• What you will do: Please copy every record below exactly, but leave the pictures out.

Supplied data START

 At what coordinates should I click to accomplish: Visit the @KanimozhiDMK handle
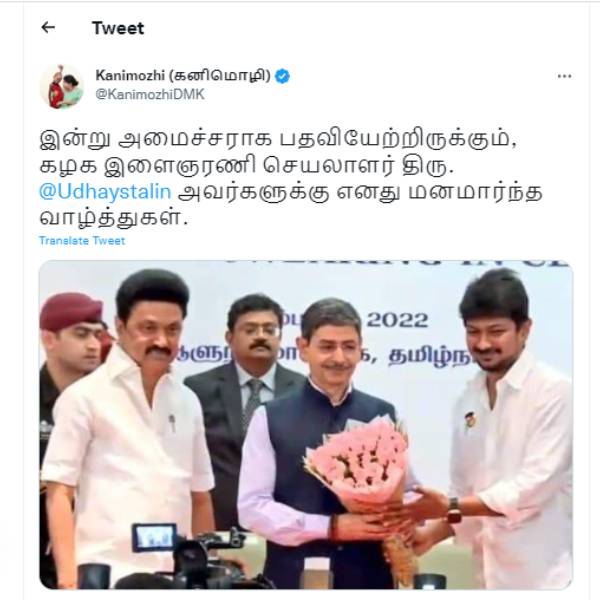click(150, 94)
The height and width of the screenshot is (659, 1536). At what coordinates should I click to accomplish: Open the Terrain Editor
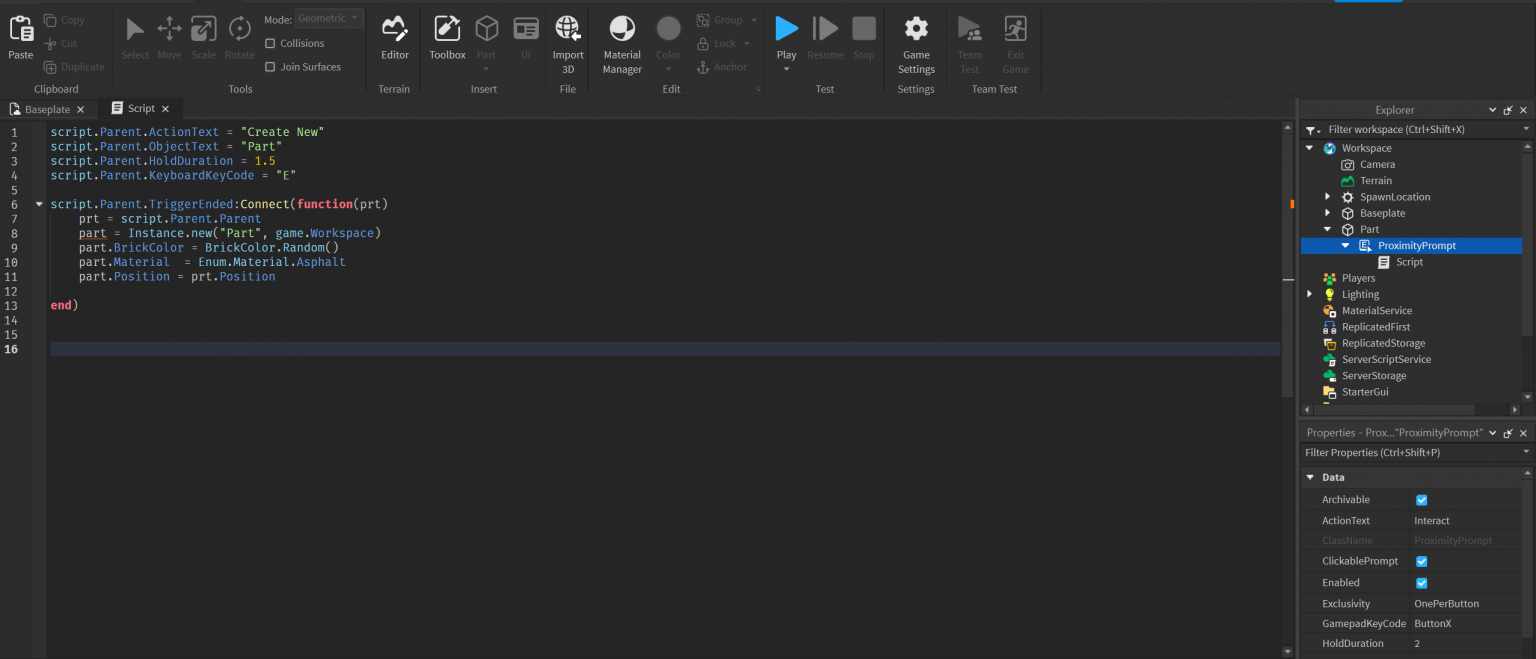[x=394, y=36]
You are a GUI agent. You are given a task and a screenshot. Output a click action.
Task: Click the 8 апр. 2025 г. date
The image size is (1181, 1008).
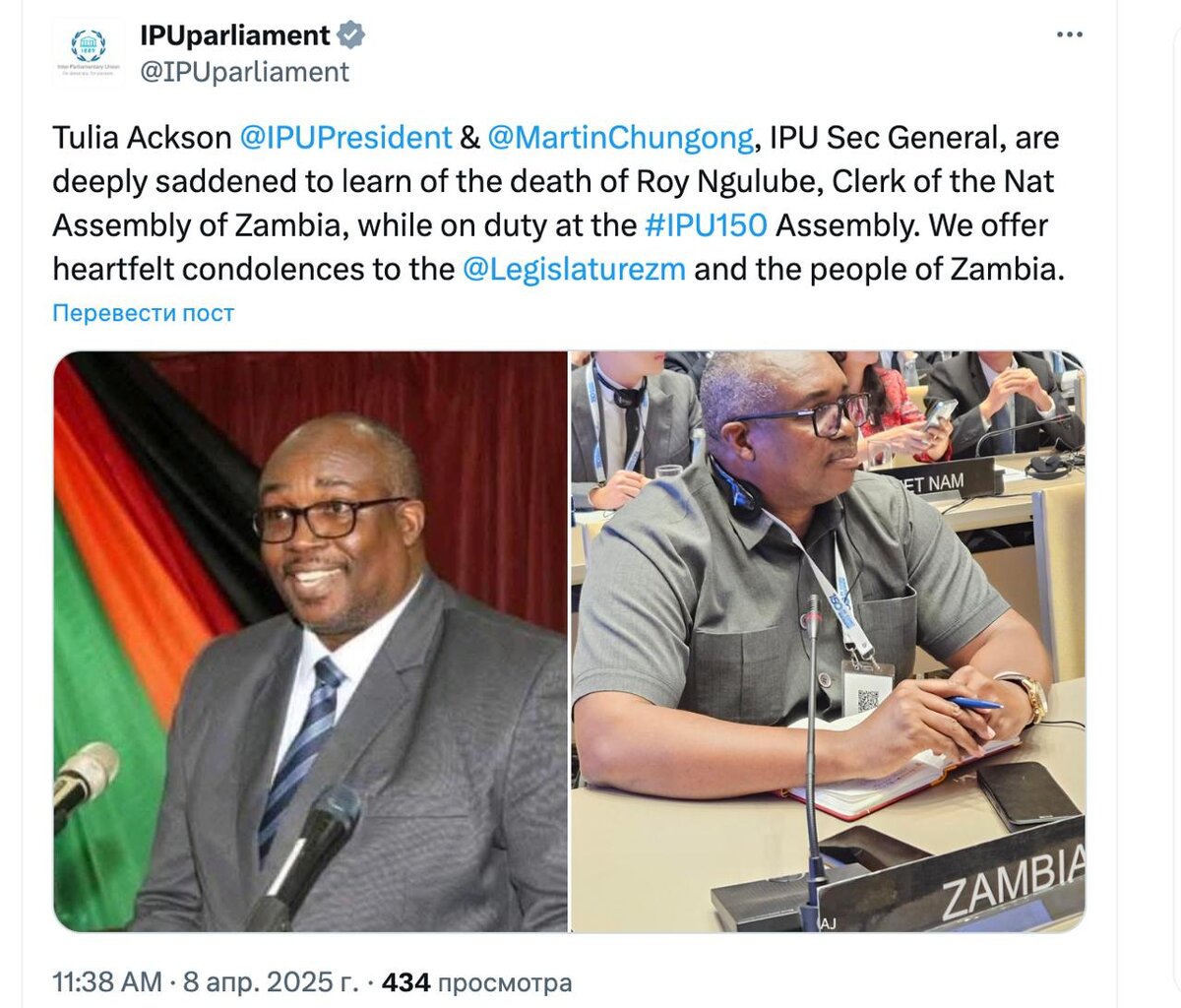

Supplied data END

• Answer for the task:
 At what coordinates should I click to accomplish: Visit the @KanimozhiDMK handle
click(150, 94)
The height and width of the screenshot is (659, 1536). At what coordinates should I click to accomplish: Open the Terrain Editor
[x=394, y=36]
You are a GUI agent. You are given a task and a screenshot. Output a click action.
Task: Click the 8 апр. 2025 г. date
The image size is (1181, 1008).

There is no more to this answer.